Wednesday Morning....

Tomorrow morning I face the ob/gyn. I will have to find the courage to ask her about the clomid/femera experiment. Not sure that this is the best time to start it but I'm sick of being in limbo about everything. Either it will make my ovaries work or it won't. I haven't met my weightloss goal and of course today I had a bit of a food meltdown but I still have 2 months to meet it.

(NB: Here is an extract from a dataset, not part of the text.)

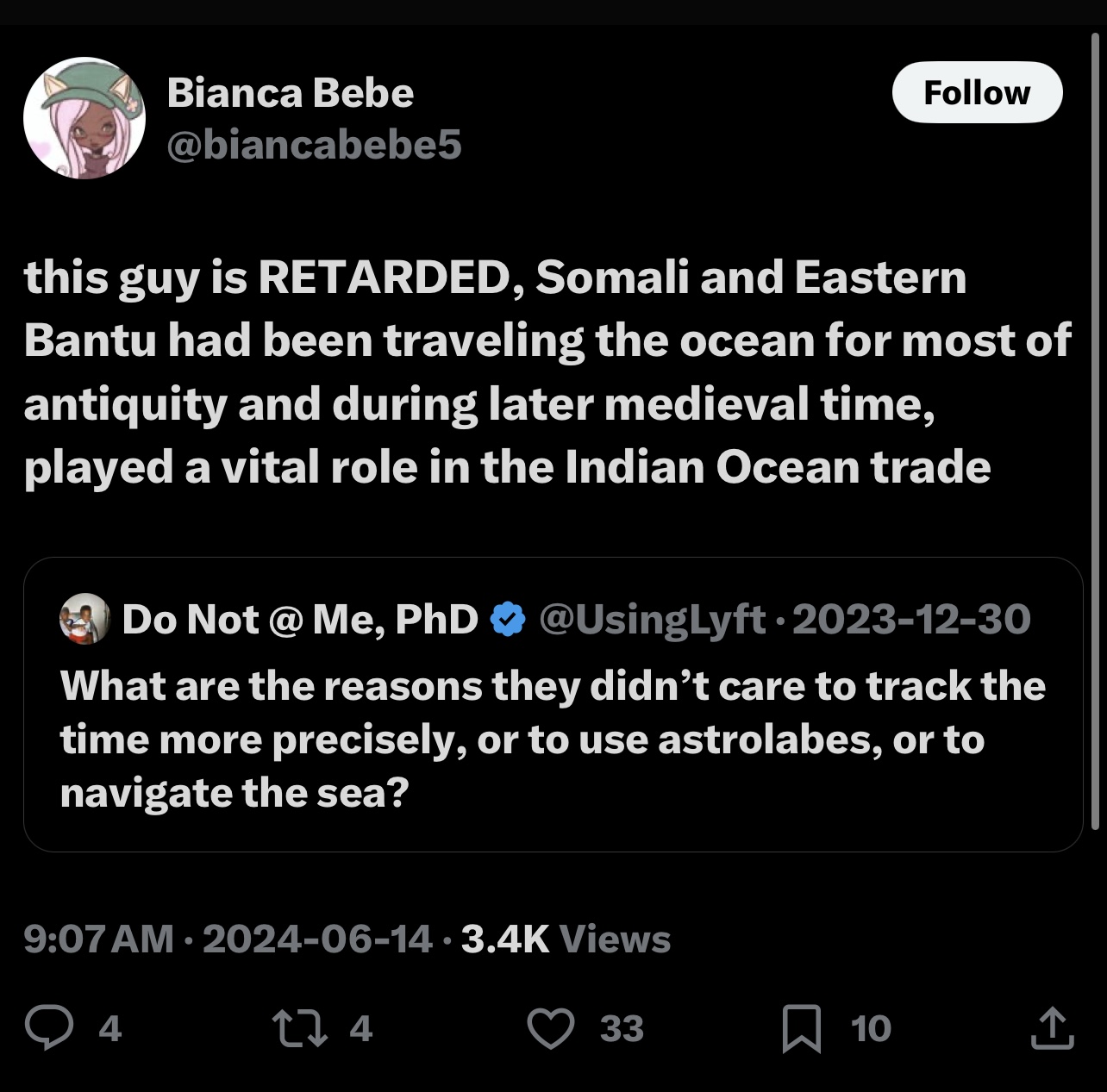Open the @biancabebe5 handle

pyautogui.click(x=314, y=145)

We shall see what she has to say.....

Friday, May 14, 2010

On again, Off again...

I have been purposely avoiding some feelings. I haven't posted because right now I feel so rejected that why bother. Apparently we have been rejected by the organization to adopt a greyhound. Right now, we haven't even been able to get them to return our calls so that we can find out if it is just over the condition of the house or something that could be fixed. I am so confused. She asked us to put the railing back up and we are working on that... it can be done at a moment's notice and would have been if they had called with another dog to meet but since they haven't we have been waiting for the weather to clear so that we can strip it and repaint it. My husband won't work on it in the garage even with drop clothes down because he is worried that the cat might get out there and somehow be impacted by the chemical stripper. Annoying but he has a point I guess since the cat does sneak out there occasionally. The house, it definitely needs painting. If I had been thinking that they would be that judgmental I would have mentioned that we are painting now. It should have been done already but we were sick in April and with running to my MIL's every other weekend basically it doesn't give us much time. Of course, I should have been doing it when we were slow at work but I really didn't want to paint when the windows couldn't be opened because of my asthma. The fence was fine according to the other person but it does need to be repainted. We are opting to replace the top bar instead because some of the caps need to be replaced anyhow. I called one contractor but he hasn't called back. Well, I should say he finally called back after a week and didn't leave a message so I didn't call him back yet.

So obviously, yes the house needs some work but we were in process of doing that. We should have thought ahead and waited until the spring to apply apparently. My question is though... since we are not even good enough to adopt a dog, how the hell are we ever going to be good enough to be selected as parents? Yep, that's my conclusion too... we won't be. What is the point? Seriously... why bother?